*** Opening Data for the task ***
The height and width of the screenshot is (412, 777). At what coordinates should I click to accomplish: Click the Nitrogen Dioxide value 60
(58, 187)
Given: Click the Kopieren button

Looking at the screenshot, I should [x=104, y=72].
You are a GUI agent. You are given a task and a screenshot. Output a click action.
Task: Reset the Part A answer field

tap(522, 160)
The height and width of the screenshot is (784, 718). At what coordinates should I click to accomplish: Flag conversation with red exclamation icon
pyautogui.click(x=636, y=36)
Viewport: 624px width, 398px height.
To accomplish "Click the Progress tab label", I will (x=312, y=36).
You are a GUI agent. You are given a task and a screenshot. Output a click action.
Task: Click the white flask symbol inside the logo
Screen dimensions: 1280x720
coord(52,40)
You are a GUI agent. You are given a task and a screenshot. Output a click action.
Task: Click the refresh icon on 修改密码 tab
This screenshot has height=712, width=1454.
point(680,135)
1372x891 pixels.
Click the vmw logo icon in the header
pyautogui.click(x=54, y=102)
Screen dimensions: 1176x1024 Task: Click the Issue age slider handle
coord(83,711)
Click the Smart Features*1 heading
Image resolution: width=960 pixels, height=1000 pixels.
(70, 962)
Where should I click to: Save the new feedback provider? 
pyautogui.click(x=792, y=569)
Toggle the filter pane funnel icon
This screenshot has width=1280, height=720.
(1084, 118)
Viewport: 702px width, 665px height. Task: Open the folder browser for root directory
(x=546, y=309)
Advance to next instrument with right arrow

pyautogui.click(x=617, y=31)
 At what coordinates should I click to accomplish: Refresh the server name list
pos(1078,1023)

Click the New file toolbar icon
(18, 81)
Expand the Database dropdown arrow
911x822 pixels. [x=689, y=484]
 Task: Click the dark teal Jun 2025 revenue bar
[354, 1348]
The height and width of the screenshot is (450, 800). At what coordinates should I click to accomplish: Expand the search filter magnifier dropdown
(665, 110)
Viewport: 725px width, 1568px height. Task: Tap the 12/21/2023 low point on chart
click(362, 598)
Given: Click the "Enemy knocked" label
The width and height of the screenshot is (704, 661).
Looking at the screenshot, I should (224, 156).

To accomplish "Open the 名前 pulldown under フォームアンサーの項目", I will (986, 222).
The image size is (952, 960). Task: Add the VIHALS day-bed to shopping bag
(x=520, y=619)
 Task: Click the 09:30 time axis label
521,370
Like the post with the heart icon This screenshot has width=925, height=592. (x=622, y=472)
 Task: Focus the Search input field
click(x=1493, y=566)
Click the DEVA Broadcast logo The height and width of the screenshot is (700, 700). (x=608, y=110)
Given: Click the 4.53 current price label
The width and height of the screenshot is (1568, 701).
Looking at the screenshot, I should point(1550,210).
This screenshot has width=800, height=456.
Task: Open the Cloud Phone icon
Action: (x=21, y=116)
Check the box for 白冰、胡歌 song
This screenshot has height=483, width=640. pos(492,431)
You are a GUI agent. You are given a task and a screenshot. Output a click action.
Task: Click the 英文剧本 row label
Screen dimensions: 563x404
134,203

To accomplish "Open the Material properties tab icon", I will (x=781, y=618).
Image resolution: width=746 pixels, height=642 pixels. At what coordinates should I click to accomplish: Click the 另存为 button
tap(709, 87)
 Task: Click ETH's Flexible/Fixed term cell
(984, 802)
*** Closing Data for the task ***
Required action> After finding the line that contains "Task: Click the 英文剧本 row label" in the records above, copy that line and each one after it exactly, through the final line.

Answer area>
Task: Click the 英文剧本 row label
Screen dimensions: 563x404
134,203

To accomplish "Open the Material properties tab icon", I will (x=781, y=618).
Image resolution: width=746 pixels, height=642 pixels. At what coordinates should I click to accomplish: Click the 另存为 button
tap(709, 87)
 Task: Click ETH's Flexible/Fixed term cell
(984, 802)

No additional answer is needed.